碧空1274 MOON WALK192(日常の光景の失踪)
1274 MOON WALK192(日常の光景の失踪)
ホメロスが、神々が姿を現わして手を引き、導くように叙述して見せるように、Floyd も、矛盾する命令が症状の姿を現わして導かれるように叙述する。現われた姿は媒体であるから、導くとも導かれるともつかなく、突如方角を見失って不気味になる。
日常の光景は、文法を鎧った光景を意識が映し出すというより、リズムが映し出すように簡略されていて、このリズムが突如崩れて方角を見失うことになる。見慣れた道であるはずなのに初めて通る道に出てしまうのである。慣れ親しんでいたのは道や光景というより、道順に抽象したリズムを映し出した道や光景なのである。

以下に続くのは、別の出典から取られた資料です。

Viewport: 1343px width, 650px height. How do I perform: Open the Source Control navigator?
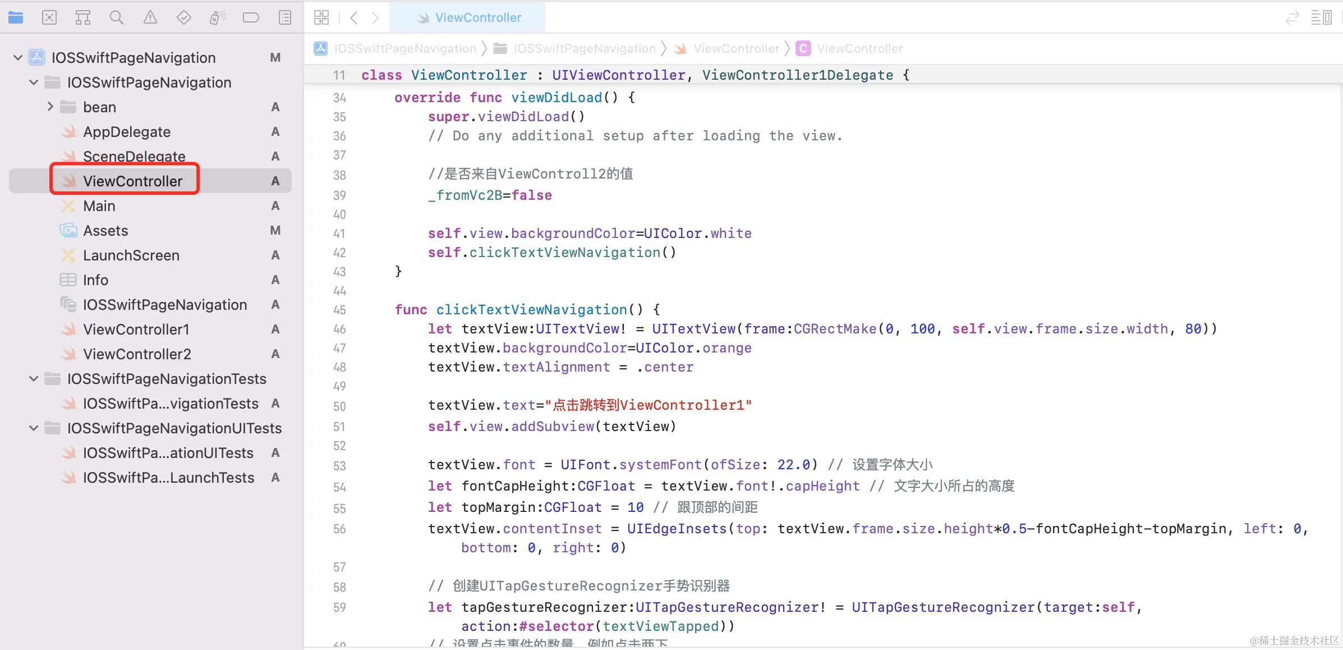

種は正当性の起原であり、種のように出現しては逃れ去る「私」というものは正直、誠実の起原である。こうした妥当性は平均性でしかなく、「私」というものは、平均性(正しさ)を鎧う限りで、身体を現実にする陰画、身体が落とす影、身体が占める場所である。「それはアンスル・ボルンという30歳の巡回牧師で、ある日(1887年1月17日)彼は銀行から551ドルの預金をおろし、突然グリーンから失踪、2ヶ月の間行方不明であった。この間彼はA.J.Brownと名乗ってペンシルベニアのノーリスタウンで小さな雑貨店を切りまわし、仕入れ万端を立派にやっていた。しかもこうした仕事はそれまでに一度もやったことがなかった。1887年3月14日、彼は突然覚醒して家に戻ったが、その間のことは完全に忘れていた」
そんなふうに、あるはずの予定調和的な種や「私」も、日常の光景のように失踪する。ずっと先行追跡されているかのようにカール・ロスマン(「アメリカ」F.Kafka )が、不意をつかれるようにして壁の向こうに広がる空間は一体何ノタメニアルノダロウ!と俄然静寂のような耳鳴りがして方角を見失うように。